Yes, that's correct.

> If the lever pushes against a
>spring and the spring actually produces the pressure in the output line, not
>the lever, then the pump will output a pressure which is the inlet pressure
>plus the spring pressure, mitigated by the current output pressure which is
>pushing back and some ratio between the two controling the check valve.

No, once the inlet pressure is great enough to exceed the spring
presure the diaghram is pushed all the way up against spring pressure
and doesn't move. It creates no additional pressure.
Consider the well pump analogy. You have a pump that feeds a tank.
The tank contains a diaghram that seperates the water from a trapped
air space in the top of the tank. As water is pumped into the tank,
the diaghram moves upward against air pressure. If the pump puts
out a max of 50PSI, the diaghram moves upwards until the compressed
air space above it reaches 50PSI. At this point the system pressure
is balanced with the water pressure in the tank equal to the air
pressure above it. What is the water pressure at the outlet of the
tank? It's the pump pressure of the pump... 50PSI. It's not the
sum of the pump pressure plus the air pressure on the back of the
diaghram (100PSI) is it..?

If you put an electric pump in front of a diaghram pump, you have
a similar situation. Consider for a moment that the mechanical
pump is broken. The lever is broken and no longer moves the diaghram.
The only pressure you get is from the electric pump ahead of the
broken mechanical pump.
As the inlet pressure is increased, the mechanical diaghram moves up
against spring pressure. Once you exceed a certain pressure, the spring
is fully compressed and the diaghram can no longer move. What is the
pressure at the outlet of the mechanical pump?

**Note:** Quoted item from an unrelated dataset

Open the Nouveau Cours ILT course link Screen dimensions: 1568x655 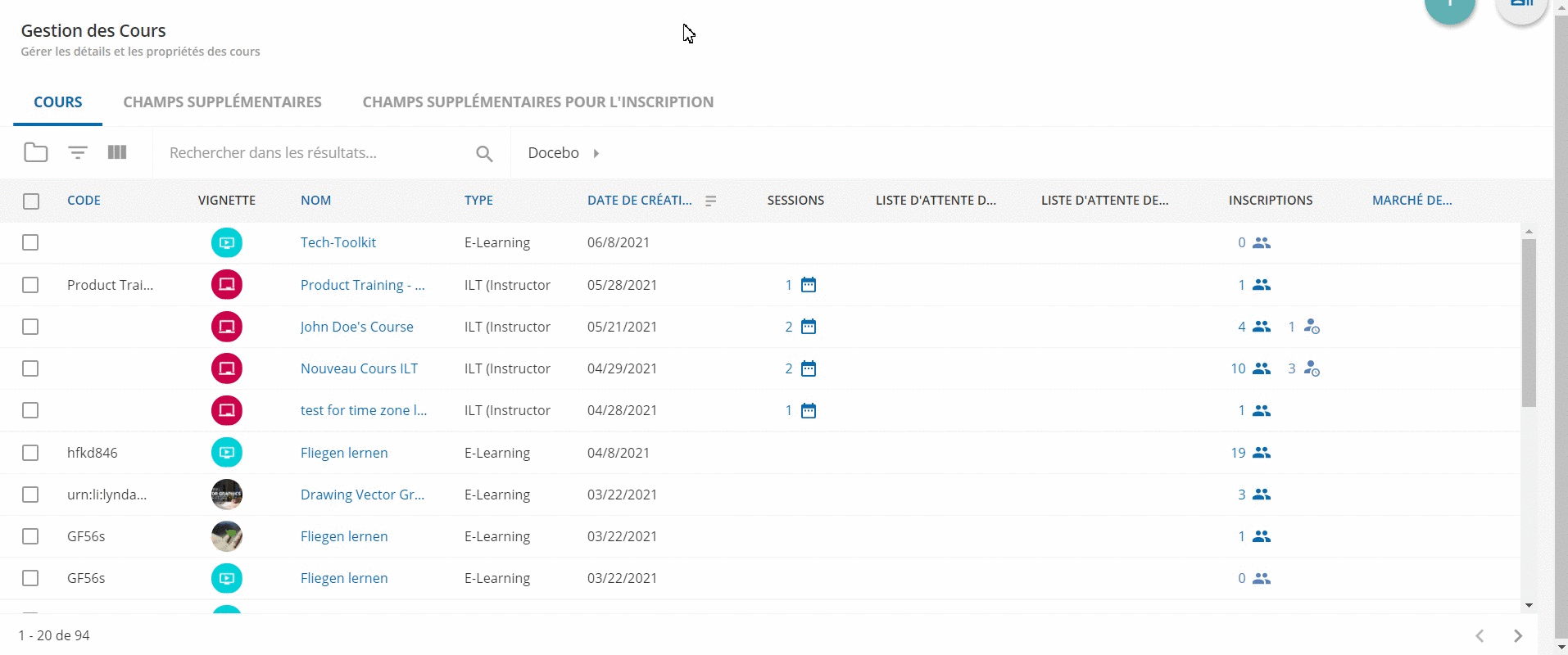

Is it the pressure
of the electric pump, or the pressure of the electric plus the pressure
exerted by the spring loaded diaghram in the mechanical pump?
Simple, it's the pressure from the electric pump only...
In this case the electric pump has supplied all the pressure and
the mechanical pump has simply become a hydraulic accumulator, storing
a volume of fuel in a trapped space against the pressure exerted by the
diaghram. This is the same as the water storage tank, except the
pressure on the back of the diaghram comes from spring pressure instead
of trapped air pressure... It contains a volume of pressurized fuel
that can be released later even if the first (electric) pump stops,
but it does nothing to increase the pressure itself.

The same thing applies even if the mechanical pump is working
just fine.. Once the inlet pressure is high enough the diaghram is
moved up against spring pressure until it can move no further.
The mechanical arm is doing nothing. It's just giving excercise
to the cam lobe that moves it. The pump has just become a storage
tank with fuel pressure stored against spring energy. The pump
arm is *not* moving the diaghram, *not* contributing any energy.
The outlet pressure is the same as the inlet pressure...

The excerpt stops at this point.